Blickt man auf ein nationales Ranking, führt China in fast allen Kategorien des Zuwachses der installierten Kapazität von Erneuerbaren (Investitionen insgesamt, Wasserkraft, Photovoltaik, Wind, Solarthermie). China tritt auch zunehmend in das Vakuum ein, das durch den Rückzug der USA auf nationaler Ebene der Klimapolitik (zum Glück abgeschwächt durch das starke und öffentliche Bekenntnis von US-Städten, Provinzen und Wirtschaftskräften zum Pariser Abkommen) derzeit entsteht. Im heurigen August weitete China seine Kooperationen mit Afrika, die bei Öl, Gas und Wasserkraft schon seit Jahrzehnten bestehen, signifikant auf den Bereich der Erneuerbaren aus.

Bolivien, Senegal, Jordanien, Honduras, Island an der Spitze

Berücksichtigt man die Größe der Volkswirtschaften, sind Länder wie Bolivien, Senegal, Jordanien, Honduras oder Island an der Spitze der REN21-Champions für erneuerbare Energien, was zeigt, welchen Unterschied entschlossene politische Weichenstellungen machen. Der Weg in Richtung fossil-freie Welt ist nicht nur ökologisch unverzichtbar, er ist - wie Länder, Städte, Unternehmen und einzelne Haushalte in allen Regionen der Welt täglich demonstrieren - auch ökonomisch attraktiv.

Um die Klimaziele des Pariser Übereinkommens zu erreichen, müssen so viele der beträchtlichen fossilen Energievorkommen wie nur irgend möglich unangetastet im Boden belassen werden. Da im Stromsektor Erneuerbare schon recht gut verankert sind, muss das Augenmerk jetzt auf Heizen, Kühlen und Transport gelegt werden. Zudem sind Frauen sind im Energiesektor notorisch unterrepräsentiert. Es gilt, ihre Mitwirkung auf allen Ebenen zu verbessern. Kluge Stadtpolitik (Smart City) hat besonderes Potenzial, Energiefragen integriert und systemisch zu bewältigen.
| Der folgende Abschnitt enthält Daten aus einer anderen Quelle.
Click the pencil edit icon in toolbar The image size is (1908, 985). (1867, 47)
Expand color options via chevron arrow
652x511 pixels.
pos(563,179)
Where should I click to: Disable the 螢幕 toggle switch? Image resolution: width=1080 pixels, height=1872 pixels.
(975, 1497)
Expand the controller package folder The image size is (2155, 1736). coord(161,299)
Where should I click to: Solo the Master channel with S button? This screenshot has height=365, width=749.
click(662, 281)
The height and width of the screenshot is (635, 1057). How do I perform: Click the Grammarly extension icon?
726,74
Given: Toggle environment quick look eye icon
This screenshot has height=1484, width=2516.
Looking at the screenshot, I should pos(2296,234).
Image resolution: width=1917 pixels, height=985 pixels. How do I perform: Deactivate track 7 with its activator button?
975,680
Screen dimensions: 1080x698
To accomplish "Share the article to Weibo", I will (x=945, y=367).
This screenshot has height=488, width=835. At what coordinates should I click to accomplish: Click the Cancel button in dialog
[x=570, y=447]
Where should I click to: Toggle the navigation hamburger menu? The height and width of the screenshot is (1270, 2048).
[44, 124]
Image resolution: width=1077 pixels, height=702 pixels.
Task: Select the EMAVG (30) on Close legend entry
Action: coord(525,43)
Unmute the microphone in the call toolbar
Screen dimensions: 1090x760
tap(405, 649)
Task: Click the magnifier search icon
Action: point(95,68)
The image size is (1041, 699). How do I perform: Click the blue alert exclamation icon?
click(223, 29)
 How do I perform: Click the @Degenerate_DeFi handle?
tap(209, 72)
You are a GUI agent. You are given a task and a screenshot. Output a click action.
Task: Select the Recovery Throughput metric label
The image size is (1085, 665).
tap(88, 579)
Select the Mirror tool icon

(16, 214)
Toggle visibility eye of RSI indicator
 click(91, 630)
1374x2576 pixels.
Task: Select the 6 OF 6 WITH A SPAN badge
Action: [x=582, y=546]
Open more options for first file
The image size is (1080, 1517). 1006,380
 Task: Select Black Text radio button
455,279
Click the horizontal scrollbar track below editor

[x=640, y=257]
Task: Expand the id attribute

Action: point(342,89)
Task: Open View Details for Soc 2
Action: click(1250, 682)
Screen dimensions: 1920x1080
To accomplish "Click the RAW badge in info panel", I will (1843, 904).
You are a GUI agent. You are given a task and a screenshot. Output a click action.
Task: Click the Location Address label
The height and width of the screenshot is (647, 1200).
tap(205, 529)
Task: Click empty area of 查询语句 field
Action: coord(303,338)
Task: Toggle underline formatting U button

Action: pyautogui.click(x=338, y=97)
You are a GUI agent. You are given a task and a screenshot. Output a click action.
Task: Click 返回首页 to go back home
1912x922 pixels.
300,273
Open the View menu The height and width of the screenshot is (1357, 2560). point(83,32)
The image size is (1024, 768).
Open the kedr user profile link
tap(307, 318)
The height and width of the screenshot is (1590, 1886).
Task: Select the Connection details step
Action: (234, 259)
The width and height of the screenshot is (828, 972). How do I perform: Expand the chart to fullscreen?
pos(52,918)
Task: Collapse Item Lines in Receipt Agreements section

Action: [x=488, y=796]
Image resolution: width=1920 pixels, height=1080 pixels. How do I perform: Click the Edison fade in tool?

Die UNO wird in den nächsten Monaten unter anderem die Umsetzung der Nachhaltigkeitsziele zu Wasser und Abwasserentsorgung, nachhaltiger Energie für alle, Stadtentwicklung und nachhaltigen Konsum- und Produktionsweisen überprüfen. Jede Initiative, die wichtige Akteure motiviert - der bevorstehende "One Planet"-
Klimagipfel in Paris etwa zielt besonders auf den Finanzsektor ab - ist begrüßenswert als weiterer Schritt in die richtige Richtung.